You were exactly right, and it's worth noting this regressed again after the latest merge from main: the service contract is now get_queue_status(queue_id, user_id, acting_user_id) (no is_admin), but the router was still calling it with is_admin=current_user.is_admin, so every status request raised TypeError → caught by the broad except → HTTP 500.

I aligned the route with the idiom used everywhere else in this router:

user_id = None if current_user.is_admin else current_user.user_id
queue = ApiDependencies.invoker.services.session_queue.get_queue_status(queue_id, user_id=user_id)

So admins query with user_id=None (global counts, current item visible) and non-admins query with their own user_id (own counts + current-item redaction).

Per your request I added a router-level regression test (TestQueueStatusScoping::test_get_queue_status_route_returns_global_and_user_counts) that drives /api/v1/queue/default/status end-to-end through a real SqliteSessionQueue as both an authenticated non-admin and admin user, asserting 200 plus the expected global (pending=3) and per-user (user_pending=2 for the owner) counts. I confirmed it fails with 500 if the is_admin call is reintroduced — a MagicMock wouldn't have caught the signature drift, so the test uses the real service.

2. Round-robin dequeue not optimized for retained history

Also valid — EXPLAIN QUERY PLAN showed temp b-trees for the window/final ordering plus a user_id-index scan for user_last_served, so cost scaled with total history rather than pending count.

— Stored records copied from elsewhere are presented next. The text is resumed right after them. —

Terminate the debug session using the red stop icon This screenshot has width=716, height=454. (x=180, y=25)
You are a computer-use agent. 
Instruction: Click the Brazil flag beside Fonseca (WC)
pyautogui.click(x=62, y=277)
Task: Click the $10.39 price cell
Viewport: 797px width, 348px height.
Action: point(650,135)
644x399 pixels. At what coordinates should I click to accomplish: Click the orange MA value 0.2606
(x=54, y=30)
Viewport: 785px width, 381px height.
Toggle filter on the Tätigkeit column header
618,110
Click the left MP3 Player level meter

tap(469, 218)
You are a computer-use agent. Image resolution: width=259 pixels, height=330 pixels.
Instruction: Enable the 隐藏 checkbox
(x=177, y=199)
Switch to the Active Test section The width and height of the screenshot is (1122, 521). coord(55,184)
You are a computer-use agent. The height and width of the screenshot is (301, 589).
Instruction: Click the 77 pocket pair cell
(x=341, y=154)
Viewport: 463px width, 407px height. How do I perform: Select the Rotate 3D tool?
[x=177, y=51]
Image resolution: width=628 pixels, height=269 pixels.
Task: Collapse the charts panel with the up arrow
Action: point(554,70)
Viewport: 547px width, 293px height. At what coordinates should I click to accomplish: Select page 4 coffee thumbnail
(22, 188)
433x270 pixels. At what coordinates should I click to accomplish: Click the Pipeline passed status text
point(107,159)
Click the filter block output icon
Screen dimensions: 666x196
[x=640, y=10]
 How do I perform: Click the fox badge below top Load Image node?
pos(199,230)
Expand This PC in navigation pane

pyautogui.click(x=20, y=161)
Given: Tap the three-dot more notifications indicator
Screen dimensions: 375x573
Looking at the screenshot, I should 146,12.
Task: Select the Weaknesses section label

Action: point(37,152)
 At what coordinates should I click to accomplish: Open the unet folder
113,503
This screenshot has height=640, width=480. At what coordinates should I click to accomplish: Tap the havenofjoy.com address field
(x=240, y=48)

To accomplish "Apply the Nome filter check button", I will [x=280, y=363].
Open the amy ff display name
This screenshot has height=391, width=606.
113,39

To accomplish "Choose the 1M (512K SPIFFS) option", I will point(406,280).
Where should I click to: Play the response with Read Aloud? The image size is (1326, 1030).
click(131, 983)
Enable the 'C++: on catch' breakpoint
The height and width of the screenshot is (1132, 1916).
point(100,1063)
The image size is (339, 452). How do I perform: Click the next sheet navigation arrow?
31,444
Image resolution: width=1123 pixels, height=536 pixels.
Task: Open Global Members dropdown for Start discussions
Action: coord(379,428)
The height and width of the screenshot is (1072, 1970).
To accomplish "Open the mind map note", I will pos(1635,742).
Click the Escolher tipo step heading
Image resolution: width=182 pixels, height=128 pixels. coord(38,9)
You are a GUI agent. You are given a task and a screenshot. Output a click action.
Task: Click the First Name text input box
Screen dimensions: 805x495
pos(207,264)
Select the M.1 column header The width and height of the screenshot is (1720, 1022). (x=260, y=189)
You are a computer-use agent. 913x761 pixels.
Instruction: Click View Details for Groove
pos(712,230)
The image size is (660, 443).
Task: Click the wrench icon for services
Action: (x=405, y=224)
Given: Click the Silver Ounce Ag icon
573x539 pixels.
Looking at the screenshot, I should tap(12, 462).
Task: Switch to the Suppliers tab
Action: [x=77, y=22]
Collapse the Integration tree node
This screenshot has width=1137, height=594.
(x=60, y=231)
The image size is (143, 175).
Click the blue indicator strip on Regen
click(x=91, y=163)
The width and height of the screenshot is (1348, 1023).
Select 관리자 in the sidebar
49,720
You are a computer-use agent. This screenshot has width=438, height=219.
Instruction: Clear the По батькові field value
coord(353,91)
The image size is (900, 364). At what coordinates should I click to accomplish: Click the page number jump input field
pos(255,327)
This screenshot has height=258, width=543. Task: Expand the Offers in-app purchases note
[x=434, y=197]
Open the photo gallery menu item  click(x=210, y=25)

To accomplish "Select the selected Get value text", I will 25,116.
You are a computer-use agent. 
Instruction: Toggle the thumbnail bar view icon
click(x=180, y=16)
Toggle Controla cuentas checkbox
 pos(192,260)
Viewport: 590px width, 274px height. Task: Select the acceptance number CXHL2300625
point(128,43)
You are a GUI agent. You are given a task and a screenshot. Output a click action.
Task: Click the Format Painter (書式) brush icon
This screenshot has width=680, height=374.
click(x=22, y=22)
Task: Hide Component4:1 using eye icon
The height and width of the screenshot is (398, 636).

Of the two options you offered, I went with the covering-index one (migration 32) as the lower-risk fix that needs no schema/cleanup changes or new concurrency handling:

CREATE INDEX idx_session_queue_round_robin_pending
  ON session_queue (status, user_id, priority DESC, item_id ASC);   -- pending selection
CREATE INDEX idx_session_queue_user_started_at
  ON session_queue (user_id, started_at);                            -- last-served lookup

EXPLAIN QUERY PLAN now reports both queries using covering indexes with the window-ordering temp b-trees gone:

last_served:  SCAN session_queue USING COVERING INDEX idx_session_queue_user_started_at
next_item:    SEARCH session_queue USING COVERING INDEX idx_session_queue_round_robin_pending (status=?)

I deliberately held off on the full scheduler_state table — given the single serial processor it's a larger redesign (with BEGIN IMMEDIATE locking and restart cleanup) than the perf concern warrants — but happy to go that route if you'd prefer it.